De maintes façons, l’histoire de Mark est représentative de la place qu’elle occupe au sein d’une génération d’intermédiaires entre les communautés autochtones et non autochtones. Certains croient qu’ils peuvent, de cette façon, ouvrir la voie vers une compréhension nouvelle de l’histoire et de l’avenir du Canada.

Questions de mise en relation

  1. Selon Evie Mark, quelle est l’importance d’une pratique culturelle telle que le chant guttural? Que gagne-t-on à raviver cette tradition?
  2. En quoi le chant guttural a-t-il contribué à l’identité d’Evie Mark?

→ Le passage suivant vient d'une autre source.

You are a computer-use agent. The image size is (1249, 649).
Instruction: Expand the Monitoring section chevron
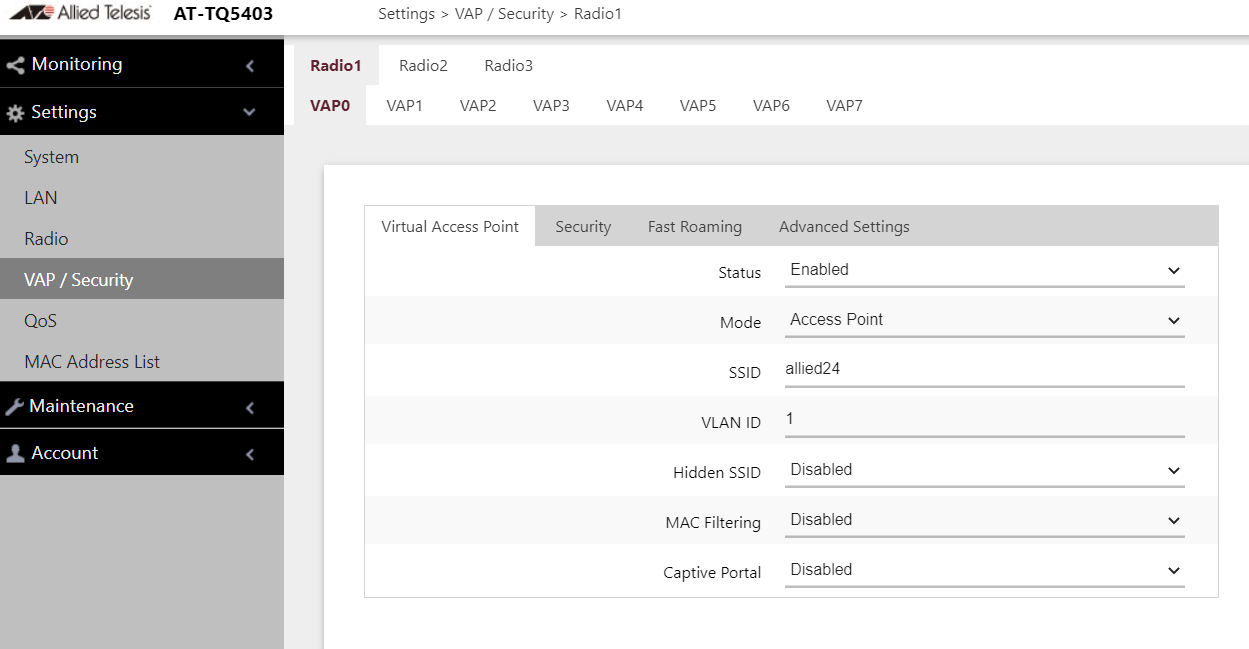pyautogui.click(x=250, y=63)
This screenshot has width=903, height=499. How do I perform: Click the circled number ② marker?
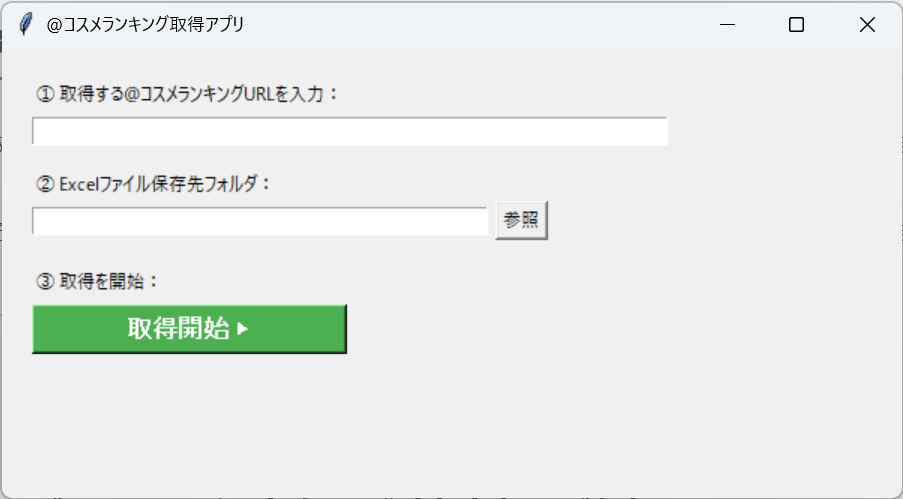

Comment l’a-t-il aidée, tant à l’intérieur qu’à l’extérieur de la communauté inuite?
  3. Est-ce que vous et votre famille avez des traditions culturelles qui ont été transmises d’une génération à l’autre? Si oui, comment les avez-vous apprises? Que connaissez-vous de leurs origines?
  4. En quoi le partage des traditions de Mark est-il favorable aux peuples non autochtones du Canada? De quelles façons Mark est-elle une défenseuse des droits?

Citations

  • 1 : Deschênes, Bruno, “Inuit Throat-Singing,” Musical Traditions1er janvier 2001. Les sons produits par le chant guttural sont uniques et facilement reconnaissables, mais les techniques d’interprétation varient parmi la population inuite. En général, au contraire de chants mélodiques ou harmoniques, le Katajjaq ne contient pas de notes précises et est plutôt fondé sur le rythme et la cadence. Ces chants ne sont que rarement accompagnés de paroles, utilisant plutôt des syllabes sans signification et des techniques de respiration pour créer la musique. Voir Alaska Dispatch News, 23 octobre 2013.
  • 2 : Loohauis, Jackie, “Sisters performing almost-lost art,” Milwaukee Journal Sentinel, 6 septembre 2003. Voir également “Inuit Throat-Singing,” site Web The Magazine for Traditional Music throughout the World, consulté le 19 septembre 2014.
  • 3 : Inuit Art Quarterly (Hiver 2001), 15.
  • 4 : Deschênes, Bruno, “Inuit Throat-Singing,” Musical Traditions, 1er janvier 2001.